Work function and wavelength

kingwinner · Mar 30, 2007

1) The maximum kinetic energy of photoelectrons is 2.8eV. When the wavelength of the light is increased by 50%, the maximum energy decreases to 1.1 eV. What are the "work function" of the cathode and the "initial wavelength"?
K.E.initial=K.E.max=2.8eV=4.48x10^-19J
lambda.final=1.5*lambda.initial
Final energy = 1.1 eV (<---is this purely kinetic energy? why?)
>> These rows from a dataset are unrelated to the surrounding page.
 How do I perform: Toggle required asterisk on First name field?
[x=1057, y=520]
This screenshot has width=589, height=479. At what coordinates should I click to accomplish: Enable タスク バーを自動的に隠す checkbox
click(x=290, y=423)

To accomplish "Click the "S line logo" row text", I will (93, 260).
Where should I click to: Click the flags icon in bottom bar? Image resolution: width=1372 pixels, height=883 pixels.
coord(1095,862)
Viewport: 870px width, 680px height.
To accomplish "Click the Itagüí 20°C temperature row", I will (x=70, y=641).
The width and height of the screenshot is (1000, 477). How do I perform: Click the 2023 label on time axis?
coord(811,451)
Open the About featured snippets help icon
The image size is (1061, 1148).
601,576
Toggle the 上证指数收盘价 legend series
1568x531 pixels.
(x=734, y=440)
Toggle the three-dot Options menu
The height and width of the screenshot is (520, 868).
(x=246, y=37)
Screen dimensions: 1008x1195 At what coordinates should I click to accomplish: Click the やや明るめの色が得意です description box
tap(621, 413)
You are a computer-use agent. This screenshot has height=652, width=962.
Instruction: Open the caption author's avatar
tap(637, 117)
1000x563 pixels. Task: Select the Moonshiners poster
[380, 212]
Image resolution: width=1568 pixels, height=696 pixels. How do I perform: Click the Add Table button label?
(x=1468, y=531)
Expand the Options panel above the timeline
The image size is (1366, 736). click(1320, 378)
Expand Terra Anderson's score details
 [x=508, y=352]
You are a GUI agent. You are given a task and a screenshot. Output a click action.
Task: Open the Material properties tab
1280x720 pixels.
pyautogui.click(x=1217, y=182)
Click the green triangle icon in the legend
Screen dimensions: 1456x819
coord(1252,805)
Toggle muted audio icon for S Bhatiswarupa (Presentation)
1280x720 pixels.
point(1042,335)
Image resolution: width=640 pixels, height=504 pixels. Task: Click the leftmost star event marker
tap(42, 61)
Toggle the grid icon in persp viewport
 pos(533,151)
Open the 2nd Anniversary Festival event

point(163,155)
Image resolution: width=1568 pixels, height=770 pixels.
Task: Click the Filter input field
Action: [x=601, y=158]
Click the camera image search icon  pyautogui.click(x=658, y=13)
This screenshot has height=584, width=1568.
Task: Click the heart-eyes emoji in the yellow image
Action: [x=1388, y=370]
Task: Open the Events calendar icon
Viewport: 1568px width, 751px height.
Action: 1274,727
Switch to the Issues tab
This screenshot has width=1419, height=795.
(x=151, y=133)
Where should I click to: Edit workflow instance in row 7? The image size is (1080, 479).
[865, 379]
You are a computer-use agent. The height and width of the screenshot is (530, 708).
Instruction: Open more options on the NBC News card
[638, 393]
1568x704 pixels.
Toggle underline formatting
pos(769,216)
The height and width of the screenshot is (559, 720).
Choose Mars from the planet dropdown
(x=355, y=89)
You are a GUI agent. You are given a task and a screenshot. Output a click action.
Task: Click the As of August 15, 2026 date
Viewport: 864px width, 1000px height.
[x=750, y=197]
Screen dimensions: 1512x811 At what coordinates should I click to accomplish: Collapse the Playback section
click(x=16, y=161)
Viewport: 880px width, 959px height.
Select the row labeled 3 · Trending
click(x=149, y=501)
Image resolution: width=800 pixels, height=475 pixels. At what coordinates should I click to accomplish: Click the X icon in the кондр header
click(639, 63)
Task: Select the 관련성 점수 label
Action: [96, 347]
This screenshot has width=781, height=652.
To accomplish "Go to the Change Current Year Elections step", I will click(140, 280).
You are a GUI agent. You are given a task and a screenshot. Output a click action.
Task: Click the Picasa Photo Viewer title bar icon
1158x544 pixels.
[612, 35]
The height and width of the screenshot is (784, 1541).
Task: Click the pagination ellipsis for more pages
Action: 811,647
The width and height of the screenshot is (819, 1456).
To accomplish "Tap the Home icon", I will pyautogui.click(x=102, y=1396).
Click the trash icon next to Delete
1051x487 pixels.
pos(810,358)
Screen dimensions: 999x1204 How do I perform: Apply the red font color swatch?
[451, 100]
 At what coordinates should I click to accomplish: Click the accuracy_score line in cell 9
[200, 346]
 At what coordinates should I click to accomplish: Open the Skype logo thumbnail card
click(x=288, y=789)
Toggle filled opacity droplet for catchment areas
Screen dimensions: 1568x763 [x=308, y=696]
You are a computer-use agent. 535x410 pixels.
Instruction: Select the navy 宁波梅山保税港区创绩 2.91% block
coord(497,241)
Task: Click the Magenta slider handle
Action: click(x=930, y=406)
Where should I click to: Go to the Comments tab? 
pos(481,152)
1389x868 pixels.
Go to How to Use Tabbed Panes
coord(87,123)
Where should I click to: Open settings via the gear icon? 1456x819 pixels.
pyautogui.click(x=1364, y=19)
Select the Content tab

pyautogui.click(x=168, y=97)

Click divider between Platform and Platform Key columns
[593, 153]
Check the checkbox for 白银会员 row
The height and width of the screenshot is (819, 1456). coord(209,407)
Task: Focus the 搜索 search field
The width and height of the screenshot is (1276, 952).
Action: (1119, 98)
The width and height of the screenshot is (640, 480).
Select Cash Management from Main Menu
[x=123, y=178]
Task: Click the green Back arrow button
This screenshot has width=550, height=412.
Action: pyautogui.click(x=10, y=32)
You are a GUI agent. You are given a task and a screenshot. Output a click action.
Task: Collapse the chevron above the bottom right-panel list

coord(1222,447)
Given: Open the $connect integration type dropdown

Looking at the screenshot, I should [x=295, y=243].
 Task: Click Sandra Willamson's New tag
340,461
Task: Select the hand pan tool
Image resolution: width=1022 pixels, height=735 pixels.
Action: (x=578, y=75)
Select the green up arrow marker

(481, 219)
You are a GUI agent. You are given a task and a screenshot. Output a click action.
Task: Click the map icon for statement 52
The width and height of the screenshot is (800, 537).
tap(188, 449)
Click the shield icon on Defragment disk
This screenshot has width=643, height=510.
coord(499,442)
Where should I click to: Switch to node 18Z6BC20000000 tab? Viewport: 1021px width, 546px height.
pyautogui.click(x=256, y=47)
K.E.max = hc/(lambda.initial) - work function
But now I have 2 unknowns: work function and lambda.initial, what can I do to solve for both?

I am stuck here...

Does anyone have any idea or insight? Any help is greatly appreciated.

kingwinner · Mar 30, 2007

Can someone please help me? I am sure that there are a lot of genius here...

Dick · Mar 30, 2007

kingwinner said: ↑

K.E.max = hc/(lambda.initial) - work function

Make that:

K.E.max.initial = hc/(lambda.initial) - work function

Then how about

K.E.max.final = hc/(lambda.final) - work function

as a second equation?

kingwinner · Mar 30, 2007

Thanks for your help! I got it!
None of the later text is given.